Smith/Hodge Relationship Ends With Dispute of $50,000 Claim

Appeals Court Reviews Conflicting  Versions of Facts

Keisha Smith sued to recover $50,000 from Holly Dodge. The evidence adduced at a nonjury trial showed that the parties were in a relationship for a year and at half, had lived together, and were once engaged. In January 2021, Smith provided Hodge with $50,000 for a laundromat which Hodge claimed she was planning to open. Nothing was ever put into writing regarding the venture, and Hodge testified that the venture subsequently “fell through.” And Hodge also testified that Smith was not entitled to the return of $50,000 since Hodge had used the money to renovate Smith’s house, which included a pool, and numerous repairs and upgrades to the house, had purchased furniture and appliances for the house, and had purchased other miscellaneous items on Smith’s behalf. Hodge provided credit card and bank statements and receipts in support of her claims. Smith testified that furniture was purchased for her house and that she gave Hodge cash to use for household needs which included the renovation of her house.

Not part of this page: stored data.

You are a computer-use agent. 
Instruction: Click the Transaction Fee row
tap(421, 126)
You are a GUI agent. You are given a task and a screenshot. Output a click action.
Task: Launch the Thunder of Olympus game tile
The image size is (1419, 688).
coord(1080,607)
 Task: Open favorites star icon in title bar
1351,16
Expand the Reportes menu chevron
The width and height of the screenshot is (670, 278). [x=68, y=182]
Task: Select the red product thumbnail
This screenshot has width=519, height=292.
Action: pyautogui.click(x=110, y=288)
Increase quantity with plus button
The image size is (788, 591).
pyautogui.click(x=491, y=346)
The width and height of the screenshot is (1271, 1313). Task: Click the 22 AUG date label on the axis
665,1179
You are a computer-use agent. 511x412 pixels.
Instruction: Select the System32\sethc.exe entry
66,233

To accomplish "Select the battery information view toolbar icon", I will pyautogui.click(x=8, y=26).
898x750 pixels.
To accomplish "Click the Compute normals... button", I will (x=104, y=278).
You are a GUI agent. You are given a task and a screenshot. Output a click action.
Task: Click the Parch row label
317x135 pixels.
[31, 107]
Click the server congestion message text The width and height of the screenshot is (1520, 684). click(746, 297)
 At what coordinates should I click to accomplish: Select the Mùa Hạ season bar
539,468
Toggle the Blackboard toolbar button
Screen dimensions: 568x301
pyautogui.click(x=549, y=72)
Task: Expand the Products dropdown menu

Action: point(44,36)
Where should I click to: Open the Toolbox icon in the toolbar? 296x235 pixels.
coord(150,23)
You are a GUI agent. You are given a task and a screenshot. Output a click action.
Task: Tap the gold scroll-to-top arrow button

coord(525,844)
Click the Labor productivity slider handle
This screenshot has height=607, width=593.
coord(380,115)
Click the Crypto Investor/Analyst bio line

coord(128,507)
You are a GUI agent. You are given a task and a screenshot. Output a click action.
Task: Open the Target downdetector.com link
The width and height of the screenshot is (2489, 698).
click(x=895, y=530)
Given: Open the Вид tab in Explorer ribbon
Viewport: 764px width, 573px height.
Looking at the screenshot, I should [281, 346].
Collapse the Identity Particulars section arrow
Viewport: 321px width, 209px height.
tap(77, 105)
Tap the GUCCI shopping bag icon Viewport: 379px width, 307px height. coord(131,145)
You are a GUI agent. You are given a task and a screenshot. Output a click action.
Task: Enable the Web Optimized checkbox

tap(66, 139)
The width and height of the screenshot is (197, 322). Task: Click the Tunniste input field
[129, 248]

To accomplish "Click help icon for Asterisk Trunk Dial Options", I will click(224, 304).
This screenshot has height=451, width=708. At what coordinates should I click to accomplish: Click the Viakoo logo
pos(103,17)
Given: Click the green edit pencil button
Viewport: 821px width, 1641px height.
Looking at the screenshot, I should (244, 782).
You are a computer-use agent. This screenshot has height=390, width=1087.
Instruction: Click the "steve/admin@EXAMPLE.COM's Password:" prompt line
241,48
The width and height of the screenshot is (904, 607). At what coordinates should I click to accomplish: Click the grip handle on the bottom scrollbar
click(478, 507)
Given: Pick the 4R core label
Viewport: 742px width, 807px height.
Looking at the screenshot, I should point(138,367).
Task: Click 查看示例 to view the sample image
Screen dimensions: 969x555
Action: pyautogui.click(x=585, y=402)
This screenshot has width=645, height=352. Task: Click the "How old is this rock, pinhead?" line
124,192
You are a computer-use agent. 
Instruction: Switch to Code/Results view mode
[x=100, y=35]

Following the trial,  Civil Court found that Smith had loaned Dodge $50,000.00 that was not used for its intended purpose. The court also found that Hodge used  a large portion of that loan to the sole and exclusive benefit of Smith by paying for costs relative to her home, including furnishing and repair. such that awarding full judgment to Smith would result in a windfall.

The court awarded Smith $10,000, thereby implicitly crediting Hodge with $40,000. Although the court acknowledged that “not all [of Hodge’s] highlighted expenditures carry a sufficient or supported explanation,” the written decision after trial did not detail how the court calculated those sums. Smith appealed.

On appeal, Smith contended that Civil Court erroneously determined that she had “loaned” Hodge $50,000 rather than that she had given the money to Hodge as an investment in a business venture; Hodge failed to return the $50,000 to her; and Civil Court erred by not finding that Hodge had fraudulently induced her to invest $50,000.

To establish her fraudulent inducement claim, Smith had to establish that Hodge made a misrepresentation or a material omission of fact which was false and known to be false by Hodge, made for the purpose of inducing her to rely upon it,  and her justifiable reliance on Hodge’s misrepresentation or material omission, and injury. But Smith failed to do. And whether the $50,000 was loaned to Hodge so that she could open a laundromat, or was given to Hodge as an investment in the laundromat was of no import since it was uncontroverted that the laundromat was never opened, the $50,000 was not used for the laundromat, and the $50,000 remained in Hodge’s personal checking account.

Upon a review of the record, the appellate court found that Hodge failed to establish various claimed expenses. For example, the numerous written notations on Hodge’s bank statements indicating that purchases at Home Depot and Lowes, transfers to workers, and cash withdrawals from her personal checking were made to purchase supplies, or pay workers on Smith’s behalf, without more, were insufficient to establish that those payments or purchases were in fact made on Smith’s behalf as a form of repayment of the $50,000. Hodge’s testimony regarding how she spent the cash was conclusory—she did not specify what workers she gave the cash to or what work it was for, and she did not provide receipts for any supplies she claimed to have purchased. Also, even though Hodge’s statements showed that payments were made to Home Depot and Lowes, no testimony was provided as to what was specifically purchased at those stores. Due to those deficiencies, it was unclear how  Civil Court arrived at many of the credits to Hodge, let alone credits totaling $40,000. Consequently, the $10,000 judgment in favor of Smith was not supported by the evidence.

The judgment in favor of Smith and against Dodge was reversed and the matter was remitted to Civil Court for a new trial limited to the issue of damages.